Exercise » Beginning with the first line and ending with the one containing "[About OpenACS] (519, 25)", copy the lines of the listing below exactly; omit everything else.
· · · · ·
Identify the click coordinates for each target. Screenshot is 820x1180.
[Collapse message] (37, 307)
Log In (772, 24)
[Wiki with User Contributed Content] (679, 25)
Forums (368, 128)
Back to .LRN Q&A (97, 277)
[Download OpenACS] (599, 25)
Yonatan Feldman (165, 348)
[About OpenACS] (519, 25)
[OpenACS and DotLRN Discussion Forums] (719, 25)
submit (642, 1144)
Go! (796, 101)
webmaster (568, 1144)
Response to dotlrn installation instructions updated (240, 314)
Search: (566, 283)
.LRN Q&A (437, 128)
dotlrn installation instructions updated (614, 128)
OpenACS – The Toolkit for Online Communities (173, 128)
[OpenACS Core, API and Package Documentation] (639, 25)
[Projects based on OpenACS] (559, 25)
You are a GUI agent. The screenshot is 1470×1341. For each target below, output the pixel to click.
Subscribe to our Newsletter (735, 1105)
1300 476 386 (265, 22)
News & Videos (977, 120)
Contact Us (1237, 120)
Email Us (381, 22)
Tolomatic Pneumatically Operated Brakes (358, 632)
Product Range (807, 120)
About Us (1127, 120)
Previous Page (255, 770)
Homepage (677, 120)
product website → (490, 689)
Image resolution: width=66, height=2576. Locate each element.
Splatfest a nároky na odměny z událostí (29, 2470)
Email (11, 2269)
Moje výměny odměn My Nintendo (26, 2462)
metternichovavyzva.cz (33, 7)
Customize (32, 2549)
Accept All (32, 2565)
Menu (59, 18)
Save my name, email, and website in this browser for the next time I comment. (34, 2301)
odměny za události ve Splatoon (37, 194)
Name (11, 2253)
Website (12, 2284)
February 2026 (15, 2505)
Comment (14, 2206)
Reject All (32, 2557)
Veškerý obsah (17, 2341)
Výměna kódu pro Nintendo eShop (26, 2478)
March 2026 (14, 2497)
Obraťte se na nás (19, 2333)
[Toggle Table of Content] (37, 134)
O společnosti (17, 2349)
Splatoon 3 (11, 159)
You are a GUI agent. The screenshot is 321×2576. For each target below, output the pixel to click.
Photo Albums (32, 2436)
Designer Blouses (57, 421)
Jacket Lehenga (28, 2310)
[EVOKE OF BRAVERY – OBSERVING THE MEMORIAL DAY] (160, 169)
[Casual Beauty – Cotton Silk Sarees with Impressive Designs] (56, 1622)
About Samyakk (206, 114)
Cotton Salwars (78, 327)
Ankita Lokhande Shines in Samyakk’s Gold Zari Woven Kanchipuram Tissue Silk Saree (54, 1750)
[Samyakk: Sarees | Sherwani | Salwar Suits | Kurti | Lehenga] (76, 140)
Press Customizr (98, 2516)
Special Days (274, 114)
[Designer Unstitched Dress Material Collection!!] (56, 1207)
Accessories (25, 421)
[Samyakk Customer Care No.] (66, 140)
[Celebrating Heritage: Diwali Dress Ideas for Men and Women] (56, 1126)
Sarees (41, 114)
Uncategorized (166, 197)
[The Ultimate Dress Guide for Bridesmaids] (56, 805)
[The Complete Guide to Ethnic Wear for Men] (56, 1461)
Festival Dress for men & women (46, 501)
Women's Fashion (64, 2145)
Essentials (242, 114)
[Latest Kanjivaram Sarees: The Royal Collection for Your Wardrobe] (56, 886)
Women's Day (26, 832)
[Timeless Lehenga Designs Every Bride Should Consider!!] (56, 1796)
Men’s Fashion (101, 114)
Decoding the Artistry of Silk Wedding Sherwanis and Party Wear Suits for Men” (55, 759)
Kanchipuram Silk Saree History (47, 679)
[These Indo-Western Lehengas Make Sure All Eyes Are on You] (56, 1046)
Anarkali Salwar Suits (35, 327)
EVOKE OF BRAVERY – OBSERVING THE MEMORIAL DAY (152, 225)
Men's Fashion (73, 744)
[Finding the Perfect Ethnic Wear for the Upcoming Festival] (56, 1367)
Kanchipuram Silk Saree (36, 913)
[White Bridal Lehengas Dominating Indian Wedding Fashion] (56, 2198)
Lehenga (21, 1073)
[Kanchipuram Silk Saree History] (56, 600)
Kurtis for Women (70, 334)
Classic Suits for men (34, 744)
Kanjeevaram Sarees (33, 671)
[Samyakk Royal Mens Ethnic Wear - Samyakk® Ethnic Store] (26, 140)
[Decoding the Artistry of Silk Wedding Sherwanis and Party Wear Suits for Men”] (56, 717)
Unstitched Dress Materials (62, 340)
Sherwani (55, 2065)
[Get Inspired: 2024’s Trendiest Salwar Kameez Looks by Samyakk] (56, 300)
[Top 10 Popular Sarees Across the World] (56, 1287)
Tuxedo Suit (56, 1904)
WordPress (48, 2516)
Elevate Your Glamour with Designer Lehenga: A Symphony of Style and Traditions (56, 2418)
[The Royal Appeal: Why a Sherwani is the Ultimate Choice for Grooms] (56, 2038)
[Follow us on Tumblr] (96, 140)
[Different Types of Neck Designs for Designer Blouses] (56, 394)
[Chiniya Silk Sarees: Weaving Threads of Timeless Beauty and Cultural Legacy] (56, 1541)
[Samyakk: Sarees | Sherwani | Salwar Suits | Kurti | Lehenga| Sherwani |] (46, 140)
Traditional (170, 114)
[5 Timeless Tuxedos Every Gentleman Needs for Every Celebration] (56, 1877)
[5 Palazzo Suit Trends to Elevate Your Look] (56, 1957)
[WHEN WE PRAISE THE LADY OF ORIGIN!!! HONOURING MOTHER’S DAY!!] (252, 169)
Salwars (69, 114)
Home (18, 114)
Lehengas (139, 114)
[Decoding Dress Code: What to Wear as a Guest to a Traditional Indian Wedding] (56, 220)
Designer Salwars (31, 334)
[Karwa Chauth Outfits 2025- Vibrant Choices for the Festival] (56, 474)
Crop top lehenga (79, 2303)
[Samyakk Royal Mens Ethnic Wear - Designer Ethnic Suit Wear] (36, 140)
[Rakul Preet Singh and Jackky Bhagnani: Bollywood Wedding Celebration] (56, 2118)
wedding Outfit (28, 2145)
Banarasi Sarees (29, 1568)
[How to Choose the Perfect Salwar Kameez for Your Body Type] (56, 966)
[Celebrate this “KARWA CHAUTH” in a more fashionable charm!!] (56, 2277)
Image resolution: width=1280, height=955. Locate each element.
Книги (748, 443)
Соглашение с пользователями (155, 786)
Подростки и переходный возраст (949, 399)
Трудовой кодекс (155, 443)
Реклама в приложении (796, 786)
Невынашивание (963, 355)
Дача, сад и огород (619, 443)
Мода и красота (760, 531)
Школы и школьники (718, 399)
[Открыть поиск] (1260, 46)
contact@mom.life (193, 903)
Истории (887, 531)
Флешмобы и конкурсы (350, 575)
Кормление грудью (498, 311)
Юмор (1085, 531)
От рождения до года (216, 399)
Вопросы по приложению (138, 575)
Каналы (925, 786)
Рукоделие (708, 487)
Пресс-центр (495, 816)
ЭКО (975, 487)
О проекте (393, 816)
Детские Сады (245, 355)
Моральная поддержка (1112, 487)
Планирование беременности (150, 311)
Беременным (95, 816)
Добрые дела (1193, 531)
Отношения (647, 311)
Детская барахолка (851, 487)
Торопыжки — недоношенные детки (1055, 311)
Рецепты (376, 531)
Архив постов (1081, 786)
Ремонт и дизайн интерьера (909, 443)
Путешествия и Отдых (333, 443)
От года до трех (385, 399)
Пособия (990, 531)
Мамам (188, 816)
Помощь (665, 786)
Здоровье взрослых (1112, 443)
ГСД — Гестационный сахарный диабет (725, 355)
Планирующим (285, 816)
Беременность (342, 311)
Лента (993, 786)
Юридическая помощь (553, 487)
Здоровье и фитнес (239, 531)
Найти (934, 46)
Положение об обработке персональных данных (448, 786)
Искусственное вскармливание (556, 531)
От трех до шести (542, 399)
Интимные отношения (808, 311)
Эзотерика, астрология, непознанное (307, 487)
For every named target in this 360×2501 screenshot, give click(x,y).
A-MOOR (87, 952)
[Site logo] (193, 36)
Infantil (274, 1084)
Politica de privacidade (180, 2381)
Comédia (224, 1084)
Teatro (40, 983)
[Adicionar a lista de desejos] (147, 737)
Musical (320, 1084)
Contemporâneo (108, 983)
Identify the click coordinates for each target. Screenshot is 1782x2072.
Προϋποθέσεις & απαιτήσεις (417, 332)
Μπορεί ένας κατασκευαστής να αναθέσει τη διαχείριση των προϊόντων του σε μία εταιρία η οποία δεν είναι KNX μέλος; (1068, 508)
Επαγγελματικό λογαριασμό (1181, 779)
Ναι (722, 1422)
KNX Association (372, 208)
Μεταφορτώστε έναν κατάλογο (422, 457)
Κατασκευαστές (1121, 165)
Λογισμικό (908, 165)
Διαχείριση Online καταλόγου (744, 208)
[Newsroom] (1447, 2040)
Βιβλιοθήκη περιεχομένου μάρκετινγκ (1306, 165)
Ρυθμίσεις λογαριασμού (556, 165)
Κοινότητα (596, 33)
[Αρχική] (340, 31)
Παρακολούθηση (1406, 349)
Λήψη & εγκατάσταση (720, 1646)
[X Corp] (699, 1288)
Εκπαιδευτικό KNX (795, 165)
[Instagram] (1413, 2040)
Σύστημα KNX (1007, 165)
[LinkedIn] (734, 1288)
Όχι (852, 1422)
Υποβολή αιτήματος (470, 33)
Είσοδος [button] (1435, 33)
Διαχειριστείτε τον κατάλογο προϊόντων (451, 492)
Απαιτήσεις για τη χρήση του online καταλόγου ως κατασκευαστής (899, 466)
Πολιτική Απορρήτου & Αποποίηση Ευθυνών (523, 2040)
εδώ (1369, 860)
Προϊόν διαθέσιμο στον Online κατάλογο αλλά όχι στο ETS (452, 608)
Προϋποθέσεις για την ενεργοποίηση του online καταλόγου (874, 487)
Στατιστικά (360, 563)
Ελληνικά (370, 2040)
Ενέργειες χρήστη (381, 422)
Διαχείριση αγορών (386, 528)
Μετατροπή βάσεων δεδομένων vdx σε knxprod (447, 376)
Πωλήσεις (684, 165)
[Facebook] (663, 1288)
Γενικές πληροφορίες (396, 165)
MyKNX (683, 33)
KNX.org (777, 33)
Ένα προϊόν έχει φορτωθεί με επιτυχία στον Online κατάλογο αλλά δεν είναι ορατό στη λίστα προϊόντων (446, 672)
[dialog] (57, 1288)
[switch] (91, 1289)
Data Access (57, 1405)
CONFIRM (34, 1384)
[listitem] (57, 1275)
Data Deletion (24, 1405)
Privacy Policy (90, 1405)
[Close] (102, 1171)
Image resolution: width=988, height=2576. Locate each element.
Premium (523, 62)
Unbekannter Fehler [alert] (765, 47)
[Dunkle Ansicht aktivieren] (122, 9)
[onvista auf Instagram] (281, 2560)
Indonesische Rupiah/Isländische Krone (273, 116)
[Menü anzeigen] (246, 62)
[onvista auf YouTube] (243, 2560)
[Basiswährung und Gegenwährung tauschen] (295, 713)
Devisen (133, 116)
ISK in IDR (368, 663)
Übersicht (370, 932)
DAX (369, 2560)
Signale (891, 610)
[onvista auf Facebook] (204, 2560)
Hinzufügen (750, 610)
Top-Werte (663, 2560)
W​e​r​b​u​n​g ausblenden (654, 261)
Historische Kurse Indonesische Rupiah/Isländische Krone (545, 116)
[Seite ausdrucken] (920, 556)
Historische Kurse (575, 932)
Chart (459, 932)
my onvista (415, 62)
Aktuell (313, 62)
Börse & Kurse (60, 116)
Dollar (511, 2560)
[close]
· · · · ·
Task solution »
Identify the click coordinates for each target. Screenshot is 820x1180.
[Collapse message] (37, 307)
Log In (772, 24)
[Wiki with User Contributed Content] (679, 25)
Forums (368, 128)
Back to .LRN Q&A (97, 277)
[Download OpenACS] (599, 25)
Yonatan Feldman (165, 348)
[About OpenACS] (519, 25)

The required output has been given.